WORK ITEM
Your output should consist solely of the lines from the one holding "Where should I click to: Click" to the end of the records below, inclusive, reproduced exactly and free of pictures.

DATA SHOWN
╭──

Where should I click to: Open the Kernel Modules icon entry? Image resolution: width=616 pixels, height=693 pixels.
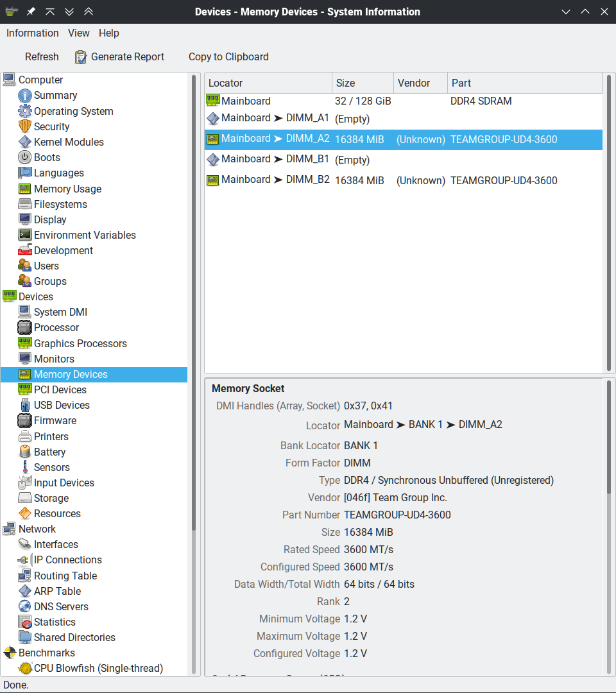(x=24, y=142)
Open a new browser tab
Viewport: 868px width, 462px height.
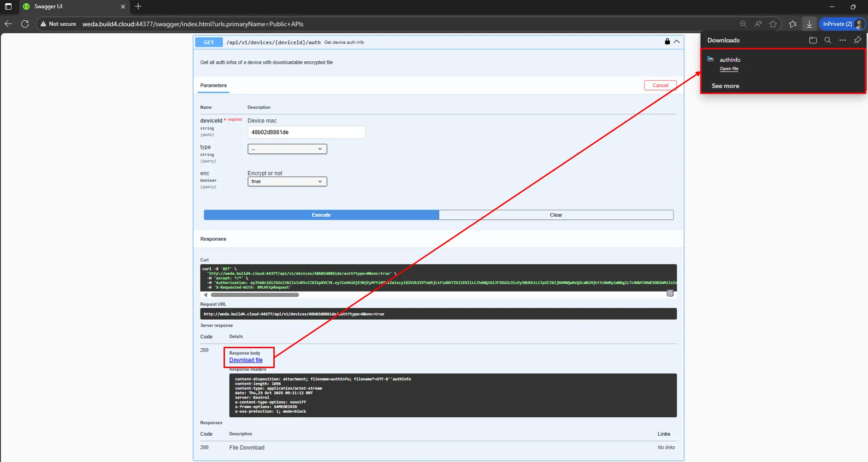(138, 6)
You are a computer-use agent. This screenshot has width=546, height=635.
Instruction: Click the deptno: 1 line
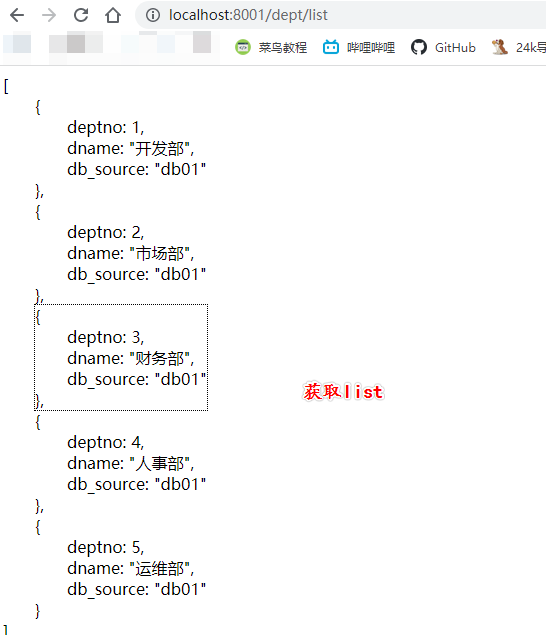[x=106, y=128]
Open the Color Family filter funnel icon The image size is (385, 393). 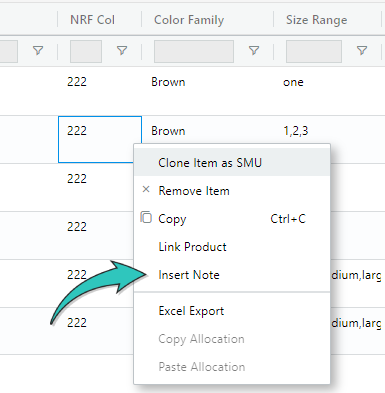pos(254,51)
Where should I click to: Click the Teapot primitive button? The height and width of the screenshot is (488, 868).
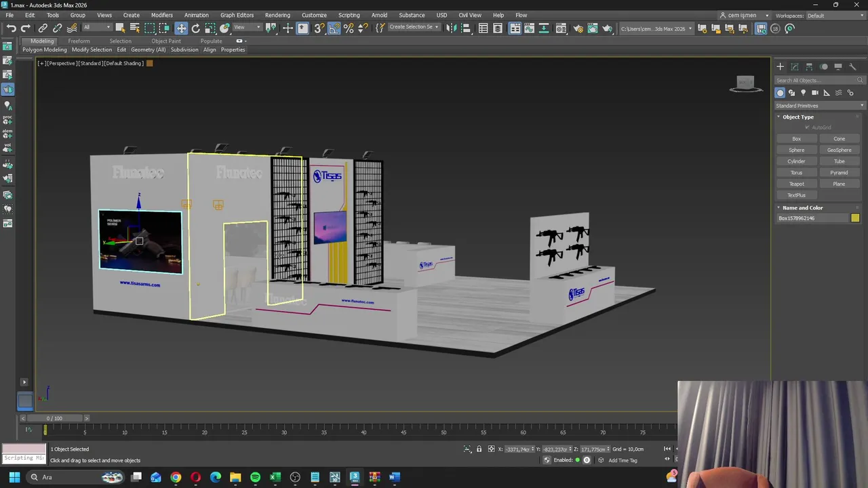tap(796, 184)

╰──

FINISHED EXERCISE
Where should I click to: Click the Teapot primitive button? The height and width of the screenshot is (488, 868).
tap(796, 184)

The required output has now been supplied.